Stated task> Find each line in the data below that contains the word "will", and copy those lines.

Excerpted data>
##############################
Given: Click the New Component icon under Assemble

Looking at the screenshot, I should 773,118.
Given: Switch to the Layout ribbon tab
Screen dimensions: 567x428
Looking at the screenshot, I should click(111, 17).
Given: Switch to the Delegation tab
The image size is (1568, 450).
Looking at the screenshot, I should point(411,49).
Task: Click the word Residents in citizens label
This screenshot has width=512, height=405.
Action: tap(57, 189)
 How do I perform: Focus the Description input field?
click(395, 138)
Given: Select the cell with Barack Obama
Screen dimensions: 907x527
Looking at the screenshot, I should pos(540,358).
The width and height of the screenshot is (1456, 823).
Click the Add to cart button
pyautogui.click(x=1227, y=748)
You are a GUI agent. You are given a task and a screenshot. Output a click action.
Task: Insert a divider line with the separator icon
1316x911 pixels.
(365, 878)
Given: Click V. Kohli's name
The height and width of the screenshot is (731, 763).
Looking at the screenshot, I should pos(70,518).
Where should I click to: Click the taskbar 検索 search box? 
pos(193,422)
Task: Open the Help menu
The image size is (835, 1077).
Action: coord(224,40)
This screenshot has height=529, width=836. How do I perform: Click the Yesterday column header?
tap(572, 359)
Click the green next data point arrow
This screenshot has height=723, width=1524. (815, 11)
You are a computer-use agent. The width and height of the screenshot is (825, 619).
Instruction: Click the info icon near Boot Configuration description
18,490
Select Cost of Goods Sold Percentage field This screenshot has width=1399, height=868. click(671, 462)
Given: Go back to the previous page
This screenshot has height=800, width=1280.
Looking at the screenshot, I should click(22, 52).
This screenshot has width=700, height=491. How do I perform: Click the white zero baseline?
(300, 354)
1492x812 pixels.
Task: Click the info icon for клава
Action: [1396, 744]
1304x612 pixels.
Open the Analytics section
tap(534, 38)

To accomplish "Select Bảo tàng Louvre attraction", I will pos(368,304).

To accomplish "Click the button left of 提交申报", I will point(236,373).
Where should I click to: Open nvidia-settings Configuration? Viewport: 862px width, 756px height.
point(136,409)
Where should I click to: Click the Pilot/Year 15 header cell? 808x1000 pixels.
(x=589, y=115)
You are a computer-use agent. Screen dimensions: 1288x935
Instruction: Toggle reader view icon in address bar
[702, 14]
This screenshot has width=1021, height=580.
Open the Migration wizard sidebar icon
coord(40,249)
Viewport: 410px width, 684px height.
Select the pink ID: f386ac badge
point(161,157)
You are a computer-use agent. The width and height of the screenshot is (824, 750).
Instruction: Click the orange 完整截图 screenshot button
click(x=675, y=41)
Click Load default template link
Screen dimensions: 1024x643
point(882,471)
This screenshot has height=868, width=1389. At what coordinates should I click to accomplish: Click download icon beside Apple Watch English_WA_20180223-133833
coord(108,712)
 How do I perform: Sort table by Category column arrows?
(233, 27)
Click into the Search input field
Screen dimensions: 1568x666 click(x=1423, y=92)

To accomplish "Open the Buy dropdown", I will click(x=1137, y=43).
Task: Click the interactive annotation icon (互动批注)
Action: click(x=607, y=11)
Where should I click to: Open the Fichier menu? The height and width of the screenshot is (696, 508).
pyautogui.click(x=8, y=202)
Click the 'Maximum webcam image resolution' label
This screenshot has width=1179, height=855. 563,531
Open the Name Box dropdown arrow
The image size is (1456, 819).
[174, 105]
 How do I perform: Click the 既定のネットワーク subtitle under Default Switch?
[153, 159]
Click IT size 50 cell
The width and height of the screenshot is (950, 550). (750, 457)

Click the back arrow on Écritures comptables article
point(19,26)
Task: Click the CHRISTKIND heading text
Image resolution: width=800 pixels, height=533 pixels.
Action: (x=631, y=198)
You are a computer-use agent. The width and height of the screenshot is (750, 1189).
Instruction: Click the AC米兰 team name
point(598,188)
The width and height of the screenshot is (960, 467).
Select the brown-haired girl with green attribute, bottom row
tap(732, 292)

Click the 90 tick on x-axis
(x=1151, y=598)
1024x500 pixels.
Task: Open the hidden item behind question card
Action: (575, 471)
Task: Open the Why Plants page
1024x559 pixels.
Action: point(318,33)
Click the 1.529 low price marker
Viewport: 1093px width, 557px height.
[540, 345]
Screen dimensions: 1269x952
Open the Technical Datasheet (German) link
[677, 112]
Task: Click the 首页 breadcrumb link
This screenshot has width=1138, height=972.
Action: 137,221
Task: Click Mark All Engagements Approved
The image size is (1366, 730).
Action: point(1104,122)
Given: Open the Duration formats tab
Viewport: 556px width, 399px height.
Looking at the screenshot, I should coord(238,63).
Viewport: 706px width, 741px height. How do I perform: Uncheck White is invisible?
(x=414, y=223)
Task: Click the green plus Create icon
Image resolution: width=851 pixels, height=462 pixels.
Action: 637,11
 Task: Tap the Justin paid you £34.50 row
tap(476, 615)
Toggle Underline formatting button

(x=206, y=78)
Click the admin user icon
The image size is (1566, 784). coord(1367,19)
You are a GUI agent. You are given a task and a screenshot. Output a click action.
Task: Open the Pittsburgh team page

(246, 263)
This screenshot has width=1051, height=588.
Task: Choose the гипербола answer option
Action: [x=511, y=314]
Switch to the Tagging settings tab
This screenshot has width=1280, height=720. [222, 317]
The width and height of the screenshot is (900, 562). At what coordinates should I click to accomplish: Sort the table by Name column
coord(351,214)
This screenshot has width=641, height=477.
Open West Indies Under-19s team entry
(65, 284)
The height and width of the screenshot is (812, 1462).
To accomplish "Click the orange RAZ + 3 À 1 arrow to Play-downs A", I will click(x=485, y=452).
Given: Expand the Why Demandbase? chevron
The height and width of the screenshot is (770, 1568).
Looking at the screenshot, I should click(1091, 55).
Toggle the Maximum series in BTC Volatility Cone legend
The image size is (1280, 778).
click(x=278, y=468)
##############################
Response to the exercise>
To accomplish "Select Bảo tàng Louvre attraction", I will pos(368,304).
To accomplish "Click the button left of 提交申报", I will point(236,373).
To accomplish "Open the Buy dropdown", I will click(x=1137, y=43).
To accomplish "Click the orange RAZ + 3 À 1 arrow to Play-downs A", I will click(x=485, y=452).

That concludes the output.